_Activity_
Only the lines from the one containing "Switch to the View ribbon tab" through the last line of the data below belong in your answer, copied exactly and without pictures.
Material to process: Begin
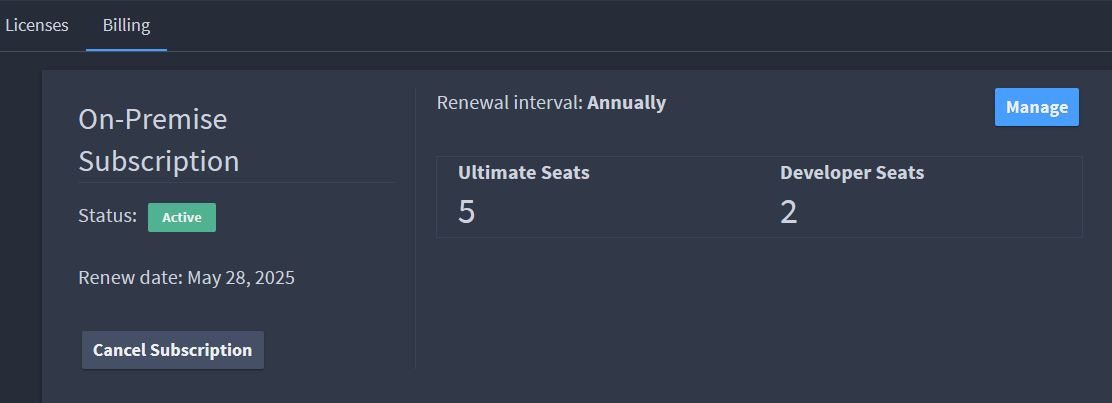Open subscription management with Manage button

(x=1036, y=107)
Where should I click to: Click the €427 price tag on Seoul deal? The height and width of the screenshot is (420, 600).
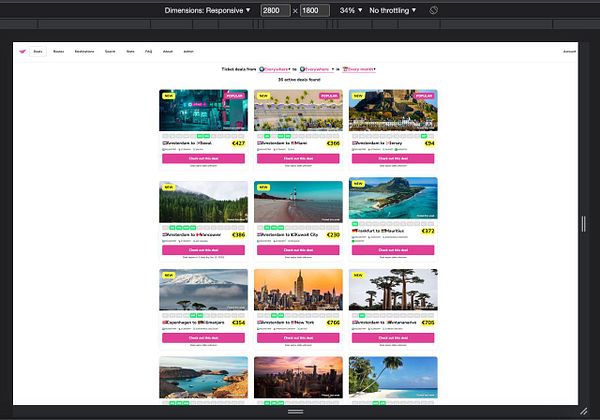[x=238, y=143]
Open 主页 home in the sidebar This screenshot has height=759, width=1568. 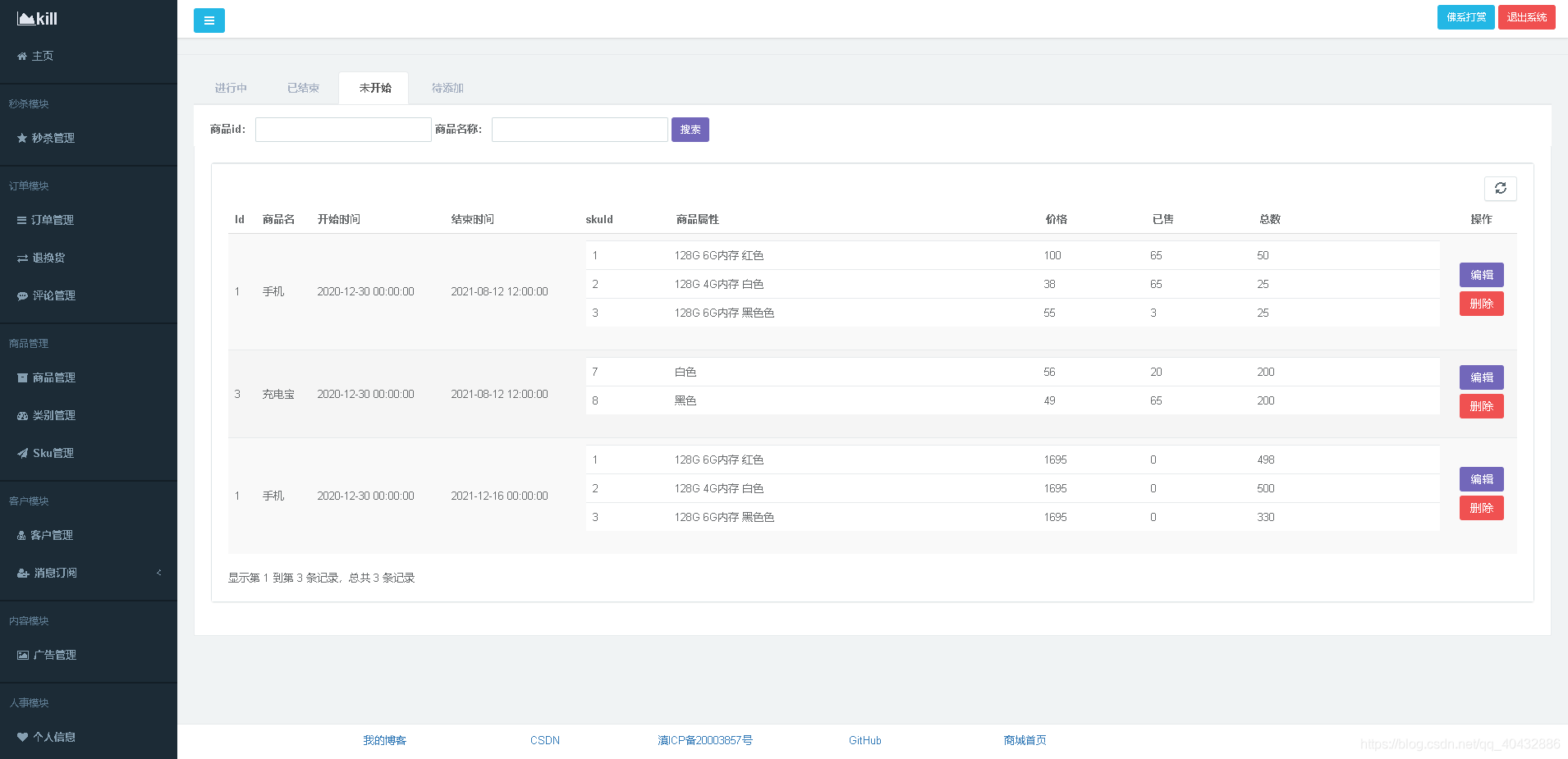point(36,56)
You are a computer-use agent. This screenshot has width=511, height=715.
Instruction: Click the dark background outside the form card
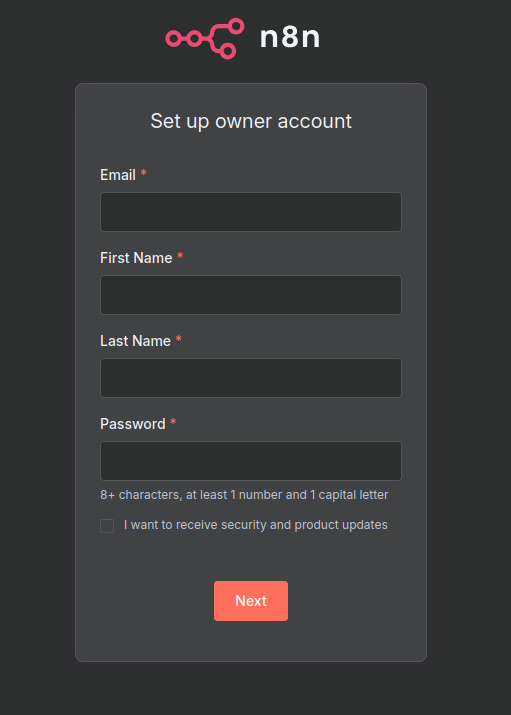pyautogui.click(x=470, y=365)
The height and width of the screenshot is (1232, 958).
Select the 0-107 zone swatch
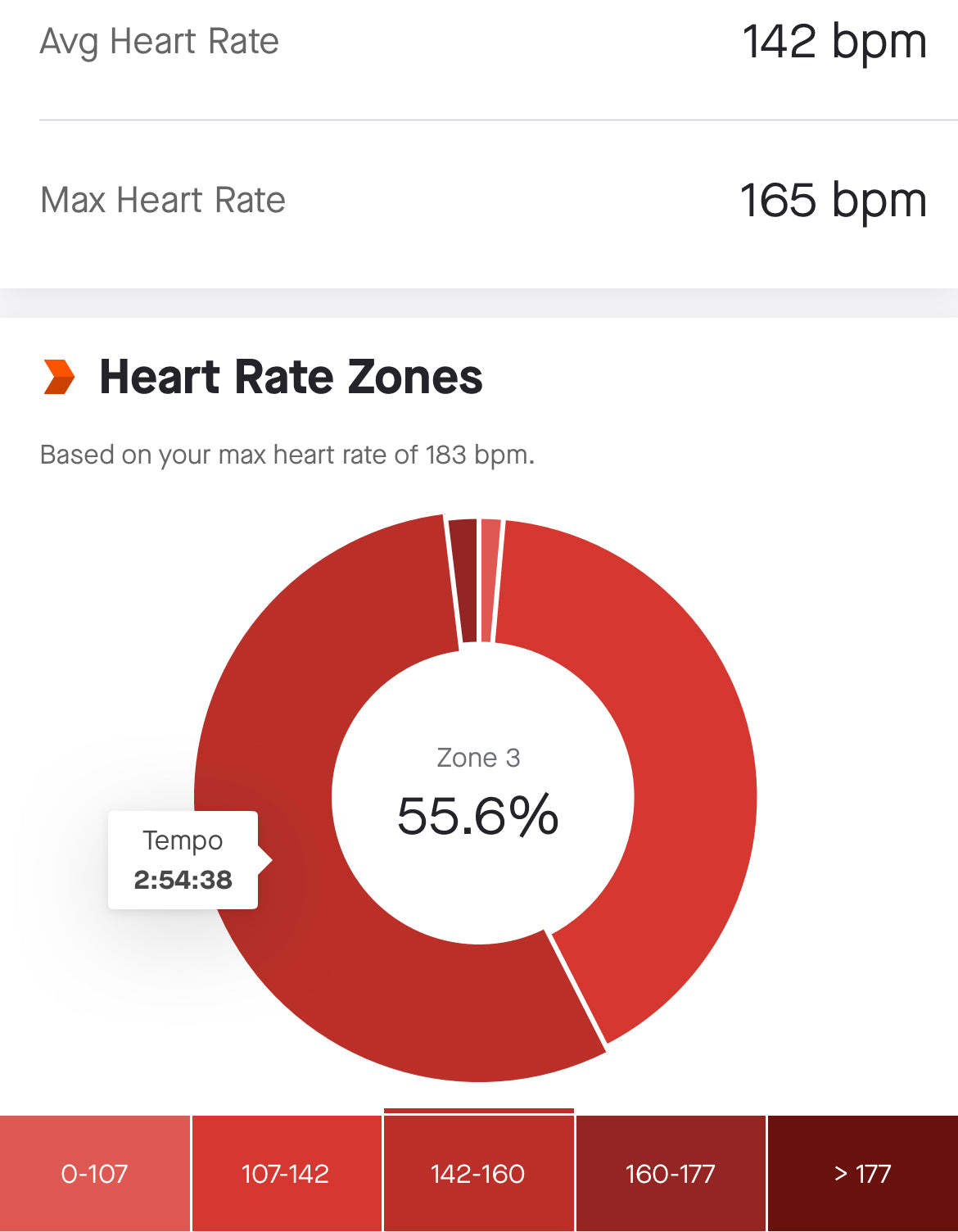(95, 1174)
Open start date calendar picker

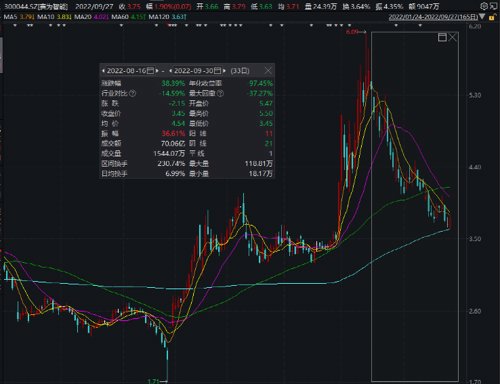point(150,71)
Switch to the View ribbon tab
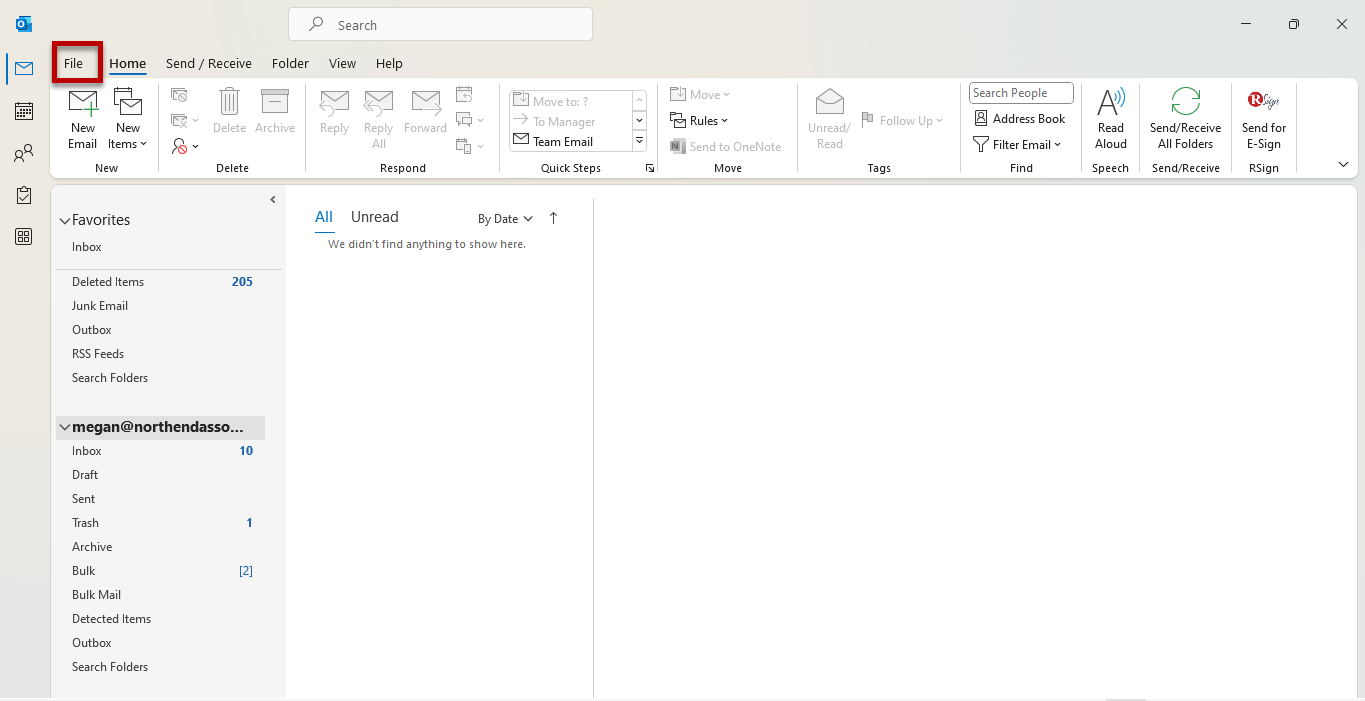Image resolution: width=1365 pixels, height=701 pixels. click(x=342, y=63)
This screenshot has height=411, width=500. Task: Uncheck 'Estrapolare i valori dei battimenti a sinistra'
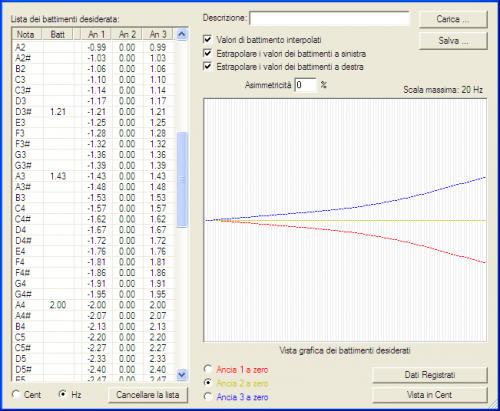pos(207,53)
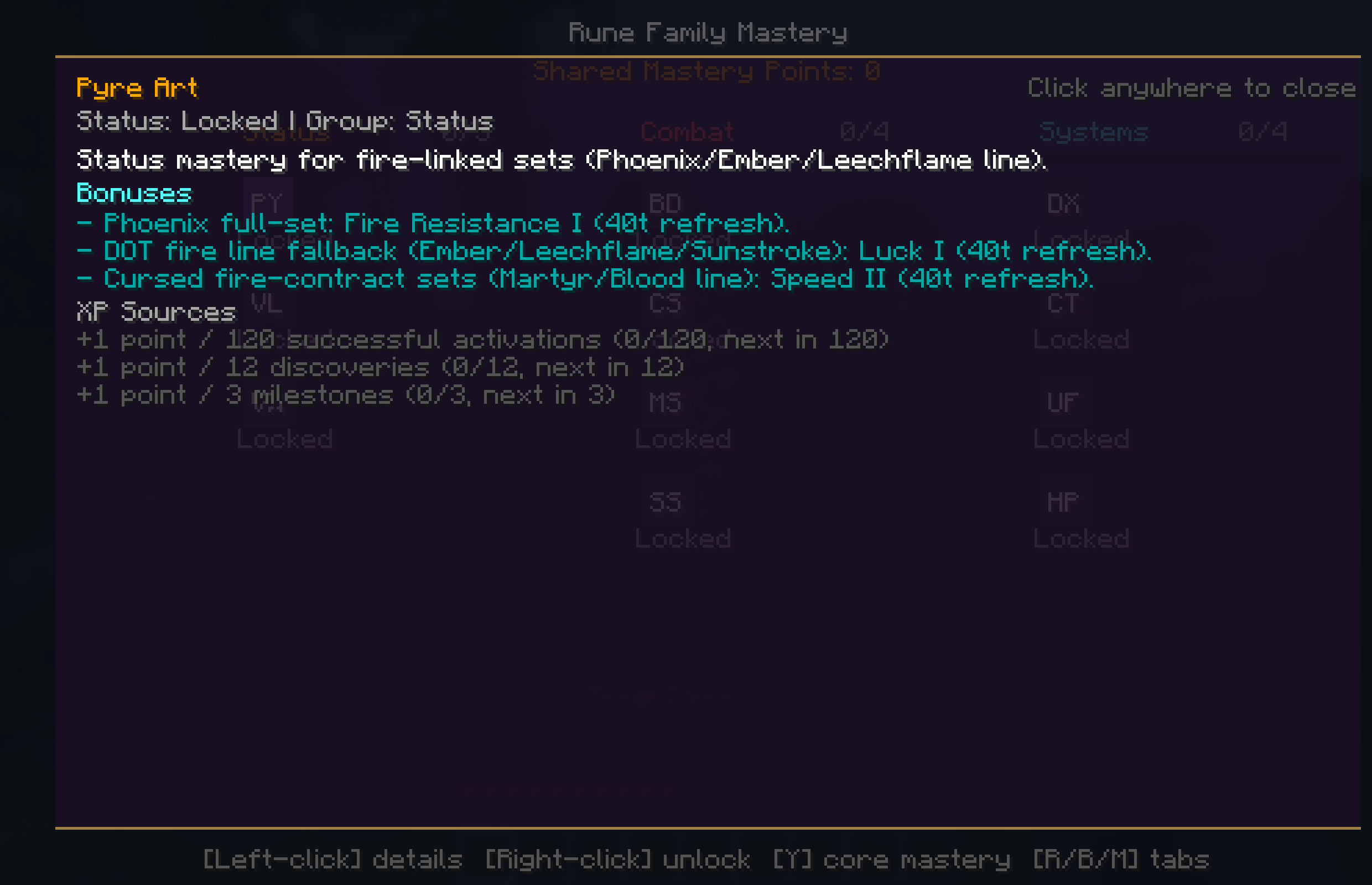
Material to process: End
_Response area_
Switch to the View ribbon tab
Image resolution: width=1365 pixels, height=701 pixels. click(x=342, y=63)
This screenshot has height=411, width=500. Task: Uncheck 'Estrapolare i valori dei battimenti a sinistra'
pos(207,53)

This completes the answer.